Intellectual Ventures did not respond to Bloomberg’s request for comment but, in the past, its founder Nathan Myhrvold has justified the firm’s activities by claiming that it provides capital for innovation. In practice, the company’s main activities have consisted of arming hundreds of shell companies with old patents so that they can threaten businesses that actually produce real goods and services.
So far, Intellectual Ventures’ business model has proved effective because shell firms are immune to counter-suits since they have no assets, and because patent litigation is so expensive that victims simply capitulate and buy a license they don’t want or need. The business model, however, has led to the trolls (more politely known as “patent assertion entities”) becoming more aggressive as investors spur them to extract returns.
Is there a justification for patent trolling?
The role of patents in spurring innovation has come under question by scholars such as Stanford’s Mark Lemley, whose paper “The Myth of the Solo Inventor” undercuts many justifications in favor of strong patent protection.
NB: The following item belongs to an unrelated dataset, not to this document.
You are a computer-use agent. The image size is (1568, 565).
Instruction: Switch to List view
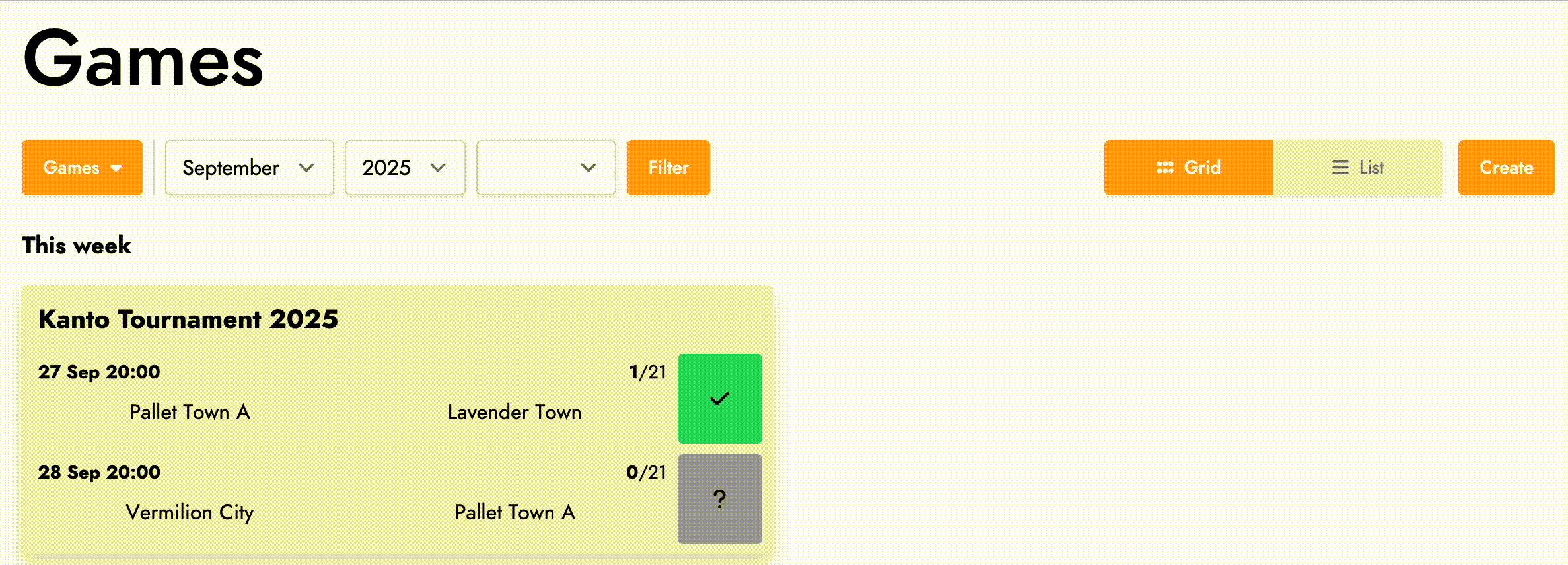(x=1358, y=168)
At the same time, famous judge Richard Posner has labeled the current patent system “dysfunctional,” while his University of Chicago colleague, Nobel-prize winning economist Gary Becker, suggests patent terms should be cut in half.
The planned new Intellectual Ventures fund also comes at a time when Congress and the FTC are proposing measures to curb patent-trolling abuses, and states like Minnesota and Vermont have passed bills to drive the trolls out of their states. The general public, too, has come to question patent-trolling as a result of documentaries like NPR’s “When Patents Attack” and a New York Times’ feature that profiled a patent lawyer who earns $ 25 million a year and boasts about how he likes to “go thug” on defendants.
While the America Invents Act of 2011 was supposed to fix the patent system, it failed to do so, in large part because it was watered down by the pharmaceutical industry, a business that many, including Becker, believe does need strong patent protection.
In the meantime, companies like Google are creating patent shields to create an open source environment where developers can experiment without being attacked by trolls.